MATERIAL PROVIDED:

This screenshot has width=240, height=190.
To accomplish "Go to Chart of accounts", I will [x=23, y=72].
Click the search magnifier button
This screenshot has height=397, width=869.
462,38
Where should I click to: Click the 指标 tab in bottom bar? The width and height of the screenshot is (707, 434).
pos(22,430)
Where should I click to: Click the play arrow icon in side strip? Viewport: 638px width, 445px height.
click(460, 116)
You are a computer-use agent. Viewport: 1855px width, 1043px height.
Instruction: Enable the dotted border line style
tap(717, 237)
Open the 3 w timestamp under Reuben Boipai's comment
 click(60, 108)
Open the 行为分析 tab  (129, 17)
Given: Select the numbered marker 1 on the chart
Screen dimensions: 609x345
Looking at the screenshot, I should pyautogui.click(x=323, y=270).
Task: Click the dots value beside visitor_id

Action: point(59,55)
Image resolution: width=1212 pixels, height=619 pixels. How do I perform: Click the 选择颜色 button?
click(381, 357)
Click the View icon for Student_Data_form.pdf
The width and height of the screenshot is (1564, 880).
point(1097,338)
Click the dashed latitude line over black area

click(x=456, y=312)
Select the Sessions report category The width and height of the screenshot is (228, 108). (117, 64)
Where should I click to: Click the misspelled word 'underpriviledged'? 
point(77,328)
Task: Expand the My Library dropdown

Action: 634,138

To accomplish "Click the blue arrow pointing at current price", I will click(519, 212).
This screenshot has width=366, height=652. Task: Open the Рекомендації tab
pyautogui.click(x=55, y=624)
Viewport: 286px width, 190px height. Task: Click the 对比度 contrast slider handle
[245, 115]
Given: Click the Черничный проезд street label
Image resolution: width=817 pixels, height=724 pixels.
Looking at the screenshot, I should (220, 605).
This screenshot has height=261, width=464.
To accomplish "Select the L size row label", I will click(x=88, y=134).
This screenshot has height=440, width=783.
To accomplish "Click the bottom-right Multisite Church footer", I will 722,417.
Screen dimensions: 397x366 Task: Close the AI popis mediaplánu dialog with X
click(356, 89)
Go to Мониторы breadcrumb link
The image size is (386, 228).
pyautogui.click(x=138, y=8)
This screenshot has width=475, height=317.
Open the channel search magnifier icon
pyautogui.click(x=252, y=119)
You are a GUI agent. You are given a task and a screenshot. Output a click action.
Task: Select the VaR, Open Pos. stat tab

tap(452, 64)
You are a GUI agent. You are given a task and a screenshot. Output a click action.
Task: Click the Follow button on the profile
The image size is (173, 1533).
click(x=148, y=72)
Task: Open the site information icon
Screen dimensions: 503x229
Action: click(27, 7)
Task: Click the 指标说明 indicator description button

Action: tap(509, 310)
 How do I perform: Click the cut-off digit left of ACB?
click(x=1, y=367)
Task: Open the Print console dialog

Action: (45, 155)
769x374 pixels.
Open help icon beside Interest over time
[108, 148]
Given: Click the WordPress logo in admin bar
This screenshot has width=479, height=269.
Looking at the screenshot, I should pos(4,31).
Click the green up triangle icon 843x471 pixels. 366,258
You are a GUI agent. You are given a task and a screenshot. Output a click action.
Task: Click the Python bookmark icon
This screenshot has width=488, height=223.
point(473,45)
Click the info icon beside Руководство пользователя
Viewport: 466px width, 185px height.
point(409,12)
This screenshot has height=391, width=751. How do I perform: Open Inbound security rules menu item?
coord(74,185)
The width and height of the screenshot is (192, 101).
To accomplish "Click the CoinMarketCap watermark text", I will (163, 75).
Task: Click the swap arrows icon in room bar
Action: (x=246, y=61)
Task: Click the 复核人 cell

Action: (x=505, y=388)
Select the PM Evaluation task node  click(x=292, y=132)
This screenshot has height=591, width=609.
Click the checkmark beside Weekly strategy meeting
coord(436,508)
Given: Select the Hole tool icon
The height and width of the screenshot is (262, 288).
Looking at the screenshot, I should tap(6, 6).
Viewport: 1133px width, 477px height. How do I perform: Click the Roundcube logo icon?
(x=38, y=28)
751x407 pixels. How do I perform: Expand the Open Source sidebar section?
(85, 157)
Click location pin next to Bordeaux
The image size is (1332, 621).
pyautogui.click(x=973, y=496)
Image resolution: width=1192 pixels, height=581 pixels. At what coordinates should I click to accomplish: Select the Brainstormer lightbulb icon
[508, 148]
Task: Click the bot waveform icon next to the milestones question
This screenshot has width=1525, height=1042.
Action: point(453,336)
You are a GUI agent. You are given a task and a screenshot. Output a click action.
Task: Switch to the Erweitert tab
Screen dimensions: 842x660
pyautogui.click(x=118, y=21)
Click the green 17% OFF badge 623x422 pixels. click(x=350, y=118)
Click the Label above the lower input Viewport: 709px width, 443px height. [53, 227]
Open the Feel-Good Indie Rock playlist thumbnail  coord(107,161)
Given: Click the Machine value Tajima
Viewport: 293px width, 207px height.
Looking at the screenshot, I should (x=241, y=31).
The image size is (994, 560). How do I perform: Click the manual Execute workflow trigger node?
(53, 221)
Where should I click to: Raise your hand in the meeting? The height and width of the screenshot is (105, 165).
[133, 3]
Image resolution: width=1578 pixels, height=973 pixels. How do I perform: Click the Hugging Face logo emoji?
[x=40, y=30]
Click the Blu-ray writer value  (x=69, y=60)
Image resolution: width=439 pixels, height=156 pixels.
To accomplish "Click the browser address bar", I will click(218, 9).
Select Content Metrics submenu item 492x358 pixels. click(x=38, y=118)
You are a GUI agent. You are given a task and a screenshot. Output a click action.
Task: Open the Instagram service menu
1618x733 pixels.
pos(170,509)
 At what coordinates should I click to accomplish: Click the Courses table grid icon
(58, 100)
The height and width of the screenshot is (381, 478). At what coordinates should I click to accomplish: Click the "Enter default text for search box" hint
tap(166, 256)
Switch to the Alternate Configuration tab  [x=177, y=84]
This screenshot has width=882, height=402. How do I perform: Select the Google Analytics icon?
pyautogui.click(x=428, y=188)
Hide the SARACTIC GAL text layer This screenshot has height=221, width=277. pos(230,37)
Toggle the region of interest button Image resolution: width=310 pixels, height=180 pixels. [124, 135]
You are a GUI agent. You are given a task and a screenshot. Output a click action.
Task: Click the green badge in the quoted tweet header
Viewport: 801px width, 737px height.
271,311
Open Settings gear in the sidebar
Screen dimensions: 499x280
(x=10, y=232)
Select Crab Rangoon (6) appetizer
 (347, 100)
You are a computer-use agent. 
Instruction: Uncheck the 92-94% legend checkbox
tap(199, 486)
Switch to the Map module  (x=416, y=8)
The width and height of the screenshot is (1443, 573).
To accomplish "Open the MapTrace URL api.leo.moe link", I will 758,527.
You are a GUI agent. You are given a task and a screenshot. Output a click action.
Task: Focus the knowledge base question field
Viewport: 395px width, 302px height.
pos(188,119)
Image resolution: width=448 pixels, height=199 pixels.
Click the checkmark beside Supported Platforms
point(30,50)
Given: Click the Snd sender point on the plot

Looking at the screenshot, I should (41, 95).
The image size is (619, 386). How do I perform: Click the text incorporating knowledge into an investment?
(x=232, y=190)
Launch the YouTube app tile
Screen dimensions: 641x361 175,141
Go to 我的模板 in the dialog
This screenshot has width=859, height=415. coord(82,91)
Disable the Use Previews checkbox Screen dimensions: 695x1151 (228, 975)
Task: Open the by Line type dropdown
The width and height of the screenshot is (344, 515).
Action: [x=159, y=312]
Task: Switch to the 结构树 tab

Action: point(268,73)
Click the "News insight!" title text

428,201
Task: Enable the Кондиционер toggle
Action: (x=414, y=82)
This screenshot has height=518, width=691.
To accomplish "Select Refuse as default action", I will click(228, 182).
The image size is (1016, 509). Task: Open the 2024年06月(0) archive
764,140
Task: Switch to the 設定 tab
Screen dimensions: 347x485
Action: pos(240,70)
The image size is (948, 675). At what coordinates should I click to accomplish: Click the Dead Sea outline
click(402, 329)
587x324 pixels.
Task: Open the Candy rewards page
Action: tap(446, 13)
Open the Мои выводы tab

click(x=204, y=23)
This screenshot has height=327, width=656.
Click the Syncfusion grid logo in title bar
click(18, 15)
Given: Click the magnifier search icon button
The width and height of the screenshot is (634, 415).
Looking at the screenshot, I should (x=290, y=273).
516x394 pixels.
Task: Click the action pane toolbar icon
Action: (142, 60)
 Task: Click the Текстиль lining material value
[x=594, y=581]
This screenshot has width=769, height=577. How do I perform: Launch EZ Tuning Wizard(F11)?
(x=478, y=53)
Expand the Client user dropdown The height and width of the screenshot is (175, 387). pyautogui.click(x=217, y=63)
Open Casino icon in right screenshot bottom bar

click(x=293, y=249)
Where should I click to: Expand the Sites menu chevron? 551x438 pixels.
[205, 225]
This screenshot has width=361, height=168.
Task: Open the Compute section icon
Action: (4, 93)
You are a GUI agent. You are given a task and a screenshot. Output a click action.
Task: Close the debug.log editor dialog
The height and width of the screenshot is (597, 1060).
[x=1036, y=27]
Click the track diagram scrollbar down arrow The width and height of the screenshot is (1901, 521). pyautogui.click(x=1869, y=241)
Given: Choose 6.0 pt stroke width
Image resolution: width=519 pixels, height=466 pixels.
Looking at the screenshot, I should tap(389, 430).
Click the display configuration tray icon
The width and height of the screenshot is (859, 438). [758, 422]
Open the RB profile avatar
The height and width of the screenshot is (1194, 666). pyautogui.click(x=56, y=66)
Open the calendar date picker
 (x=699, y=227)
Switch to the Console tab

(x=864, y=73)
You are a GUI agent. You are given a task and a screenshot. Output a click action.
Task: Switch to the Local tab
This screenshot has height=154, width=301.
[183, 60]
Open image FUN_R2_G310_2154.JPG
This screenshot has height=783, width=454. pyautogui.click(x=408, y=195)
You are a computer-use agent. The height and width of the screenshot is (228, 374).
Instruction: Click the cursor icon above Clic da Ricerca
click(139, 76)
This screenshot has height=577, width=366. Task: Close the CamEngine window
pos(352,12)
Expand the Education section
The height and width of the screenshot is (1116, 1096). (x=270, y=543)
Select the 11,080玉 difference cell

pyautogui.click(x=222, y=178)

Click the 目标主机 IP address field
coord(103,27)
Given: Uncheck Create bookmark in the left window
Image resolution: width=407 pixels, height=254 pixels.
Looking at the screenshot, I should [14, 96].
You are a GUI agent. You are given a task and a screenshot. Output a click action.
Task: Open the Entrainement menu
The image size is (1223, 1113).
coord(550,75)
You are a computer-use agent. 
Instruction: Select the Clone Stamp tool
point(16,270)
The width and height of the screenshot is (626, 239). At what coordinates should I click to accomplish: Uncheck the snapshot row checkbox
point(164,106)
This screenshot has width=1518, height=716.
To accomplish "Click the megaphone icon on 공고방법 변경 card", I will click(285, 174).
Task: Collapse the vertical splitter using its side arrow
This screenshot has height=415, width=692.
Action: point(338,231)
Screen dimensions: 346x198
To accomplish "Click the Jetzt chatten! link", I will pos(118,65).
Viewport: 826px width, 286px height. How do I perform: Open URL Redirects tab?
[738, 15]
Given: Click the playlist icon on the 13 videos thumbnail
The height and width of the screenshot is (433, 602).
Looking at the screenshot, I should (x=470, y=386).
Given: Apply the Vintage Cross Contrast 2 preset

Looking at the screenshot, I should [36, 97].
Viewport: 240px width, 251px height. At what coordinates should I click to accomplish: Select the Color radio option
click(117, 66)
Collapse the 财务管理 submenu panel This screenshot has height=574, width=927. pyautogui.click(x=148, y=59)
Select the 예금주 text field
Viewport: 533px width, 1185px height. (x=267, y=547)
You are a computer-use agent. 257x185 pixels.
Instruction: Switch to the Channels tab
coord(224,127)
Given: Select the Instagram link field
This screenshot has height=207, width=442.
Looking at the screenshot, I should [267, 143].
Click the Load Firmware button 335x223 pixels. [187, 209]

PROMPT: If a line of the listing above contains "submenu", pick it out and copy it.

RESULT FOR THIS TASK:
Select Content Metrics submenu item 492x358 pixels. click(x=38, y=118)
Collapse the 财务管理 submenu panel This screenshot has height=574, width=927. pyautogui.click(x=148, y=59)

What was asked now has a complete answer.